Ia memprediksi, vaksin yang berasal dari China tersebut siap digunakan untuk prioritas paling tidak pada Januari 2020.
Dengan catatan, jika uji klinik fase III vaksin yang diproduksi oleh China itu sesuai harapan, yaitu memiliki setidaknya efektivitas 50 persen ke atas.
"Kita bersabar menunggu penyiapan vaksin yang insya Allah siap bulan Januari 2021 untuk prioritas," kata dr.Sugeng dalam diskusi virtual, Sabtu (17/10/2020).
Selama menunggu vaksin tersebut benar-benar siap, akademisi ini tetap mengingatkan semua pihak agar menerapkan displin 3M, memakai masker, menjaga jarak, dan mencuci tangan pakai sabun.
"Jangan lupa bawa yang terpenting dari melawan pandemi ini adalah kepatuhan kita dalam menegakkan protokol kesehatan, pakai masker, jaga jarak dari kerumunan, cuci tangan penting sekali. Dan bagi para pemimpin untuk bisa memberikan teladan yang bisa berubah keadaan menjadi lebih baik," harapnya.
Sementara itu dikesempatan yang sama, Perwakilan UNICEF Rizky Ika Safitri menegaskan, bahwa setiap vaksia yang ada telah melewati berbagai proses untuk memastikan keamanan dan keefektivannya.
Ia berharap agar masyarakat tidak termakan informasi yang salah terkait vaksin.
"Pemerintah saat ini sedang berusaha keras untuk mendapatkan vaksin secepat mungkin dan harus percaya sama prosesnya karena harus aman harus efektif jadi perlu bersabar terima kasih. Tetap disiplin sambil menunggu vaksin," ujar Rizky.
*November Ini, Indonesia Akan Kedatangan 6,6 Juta Vaksin Covid-19 dari China*
Pemerintah Indonesia akan kedatangan 6,6 juta vaksin Covid-19 dari China. Rencananya distribusi vaksin dimulai pada November 2020 mendatang.
Seperti dikutip dari rilis Kemenko Maritim, Senin (12/10/2020), untuk tahun ini Cansino menyanggupi 100,000 vaksin (single dose) pada bulan November 2020, dan sekitar 15-20 juta untuk tahun 2021.

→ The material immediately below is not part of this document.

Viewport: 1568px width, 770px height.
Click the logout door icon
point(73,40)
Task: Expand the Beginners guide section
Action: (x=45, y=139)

G42/Sinopharm menyanggupi 15 juta dosis vaksin (dual dose) tahun ini, yang 5 juta dosis akan mulai datang pada bulan November 2020.
Sementara itu Sinovac menyanggupi 3 juta dosis vaksin hingga akhir Desember 2020, dengan komitmen pengiriman 1,5 juta dosis vaksin (single dose vials) pada minggu pertama November dan 1,5 juta dosis vaksin (single dose vials) lagi pada minggu pertama Desember 2020, ditambah 15 juta dosis vaksin dalam bentuk bulk.
Untuk tahun 2021, Sinopharm mengusahakan 50 juta (dual dose), Cansino 20 juta (single dose), Sinovac 125 juta (dual dose). Single dose artinya satu orang hanya membutuhkan 1 dosis vaksinasi, sementara dual dose membutuhkan 2 kali vaksinasi untuk satu orang.
Tiga vaksin dari perusahaan Tiongkok itu kini sudah masuk pada tahap akhir uji klinis tahap ke-3 dan dalam proses mendapatkan Emergency Use Authorization (EUA) di sejumlah negara.
Cansino melakukan uji klinis tahap ke-3 di Tiongkok, Arab Saudi, Rusia dan Pakistan.
G42/Sinopharm melakukan uji klinis tahap ke-3 di Tiongkok, Uni Emirat Arab (UEA), Peru, Moroko dan Argentina.
Sementara itu Sinovac melakukan uji klinis tahap ke-3 di Tiongkok, Indonesia, Brazil, Turki, Banglades, dan Chile.
Emergency Use Authorization (EUA) dari Pemerintah Tiongkok telah diperoleh ketiga perusahaan tersebut pada bulan Juli 2020.
Untuk melihat kualitas fasilitas produksi dan kehalalan vaksin produksi Sinovac, dan Cansino, tim inspeksi yang terdiri dari unsur BPOM, Kementerian Kesehatan, MUI, Bio Farma akan bertolak ke Tiongkok pada Rabu 14 Oktober 2020.
Kehalalan vaksin Sinovac dan Cansino akan dijamin melalui partisipasi MUI dalam proses pengujian data, begitu juga dengan kehalalan vaksin G42/Sinopharm. MUI-nya Abu Dhabi sudah menyatakan no issue dengan kehalalan vaksin G42” ucap Dirut Bio Farma Honesti Basyir.